Our study implies that, as with developed countries, clinicians in low socioeconomic countries need further education on appropriate antibiotics to use for GABHS infection, particularly the proper dose and duration of those antibiotics and possible repercussions of inappropriately prescribed antibiotics. Education should emphasize the higher prevalence of viral etiology, use of the McIsaac modified Centor scoring system, and published guidelines on treatment of pharyngitis [8, 14]. This is particularly important as India and Pakistan have been found to be among the initial sites of extremely resistant organisms such as Escherichia coli and Klebsiella pneumonia with the carbapenem-resistance gene blaNDM-1, [34] which may have resulted from uncontrolled and excessive use of antibiotics in these countries. Inappropriate use of antibiotics in developing regions has consequences for everyone; microbes have no country. Sensitivity to this issue needs to be renewed by creating awareness that should be well supported by data.
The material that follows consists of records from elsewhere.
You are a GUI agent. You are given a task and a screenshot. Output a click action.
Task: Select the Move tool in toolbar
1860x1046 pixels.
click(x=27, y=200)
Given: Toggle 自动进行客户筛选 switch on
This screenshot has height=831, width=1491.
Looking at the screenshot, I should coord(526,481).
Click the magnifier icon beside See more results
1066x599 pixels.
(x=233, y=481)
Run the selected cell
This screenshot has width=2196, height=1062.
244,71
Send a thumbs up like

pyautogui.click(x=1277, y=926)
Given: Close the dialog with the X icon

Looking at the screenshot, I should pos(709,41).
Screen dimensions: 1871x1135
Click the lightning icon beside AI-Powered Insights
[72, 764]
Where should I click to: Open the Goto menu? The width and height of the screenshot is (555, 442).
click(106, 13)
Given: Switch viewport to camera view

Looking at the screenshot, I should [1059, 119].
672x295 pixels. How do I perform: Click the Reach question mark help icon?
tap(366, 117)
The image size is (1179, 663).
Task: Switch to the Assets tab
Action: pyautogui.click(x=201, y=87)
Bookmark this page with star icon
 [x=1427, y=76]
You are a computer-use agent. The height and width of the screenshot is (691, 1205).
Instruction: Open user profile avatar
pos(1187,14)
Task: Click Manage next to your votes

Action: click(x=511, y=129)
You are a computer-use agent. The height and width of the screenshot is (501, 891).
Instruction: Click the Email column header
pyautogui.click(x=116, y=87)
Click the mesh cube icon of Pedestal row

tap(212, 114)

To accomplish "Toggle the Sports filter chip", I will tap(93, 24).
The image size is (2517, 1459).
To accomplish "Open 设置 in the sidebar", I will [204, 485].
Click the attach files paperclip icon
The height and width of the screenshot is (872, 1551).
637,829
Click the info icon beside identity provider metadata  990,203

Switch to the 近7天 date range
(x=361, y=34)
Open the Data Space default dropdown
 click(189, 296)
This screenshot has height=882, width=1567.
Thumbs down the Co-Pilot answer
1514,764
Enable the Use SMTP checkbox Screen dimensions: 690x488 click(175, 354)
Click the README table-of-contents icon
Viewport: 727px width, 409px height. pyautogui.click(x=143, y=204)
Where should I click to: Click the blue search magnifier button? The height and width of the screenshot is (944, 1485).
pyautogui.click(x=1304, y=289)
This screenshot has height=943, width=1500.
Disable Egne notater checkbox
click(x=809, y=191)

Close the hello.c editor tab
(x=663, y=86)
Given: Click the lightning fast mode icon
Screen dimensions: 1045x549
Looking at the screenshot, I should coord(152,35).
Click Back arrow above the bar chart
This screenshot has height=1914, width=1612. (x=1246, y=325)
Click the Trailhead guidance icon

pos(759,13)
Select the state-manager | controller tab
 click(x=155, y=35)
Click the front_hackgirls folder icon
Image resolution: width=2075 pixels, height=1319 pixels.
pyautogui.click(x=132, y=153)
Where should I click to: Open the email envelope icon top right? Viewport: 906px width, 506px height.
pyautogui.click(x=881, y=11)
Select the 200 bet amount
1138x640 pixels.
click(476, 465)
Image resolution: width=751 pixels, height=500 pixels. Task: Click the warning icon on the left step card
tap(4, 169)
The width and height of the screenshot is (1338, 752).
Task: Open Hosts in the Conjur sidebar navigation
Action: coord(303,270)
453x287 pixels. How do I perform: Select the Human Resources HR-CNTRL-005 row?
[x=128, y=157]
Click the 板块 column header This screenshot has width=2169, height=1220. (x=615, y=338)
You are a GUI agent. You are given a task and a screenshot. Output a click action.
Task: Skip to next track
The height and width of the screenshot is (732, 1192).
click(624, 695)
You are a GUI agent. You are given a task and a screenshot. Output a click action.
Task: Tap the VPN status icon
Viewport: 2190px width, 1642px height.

This study has several limitations. This patient sample was very small with representation of few selected settings where the influx of patients is from lower- and middle-class families. A larger sample with patients from different areas of Karachi in future studies would offer better-supported conclusions about city-wide prescribing practices, and about the prevalence of GABHS infection in adults. The McIsaac–Centor score has been validated for use in industrialized countries, where prevalence of rheumatic heart disease is < 1 per 1000 population, compared to >10 per 1000 in Pakistan /Asia [35]. Thus, using the McIsaac modified score as a routine clinical tool may also mean that more cases of rheumatic fever are being prevented, given the higher prevalence of rheumatic fever in Pakistan compared to the industrialized nations.

Conclusions

In Pakistan, antibiotics are prescribed for most cases of adult pharyngitis when in fact, the majority of the cultures are negative for bacterial infection. Furthermore, it was alarming for us to discover the high use of second generation macrolides and cephalosporins rather than the recommended narrower spectrum agents. McIsaac modification of Centor score directly related to culture results. We therefore highly recommend its use to help family physicians evaluate appropriate use of antibiotics.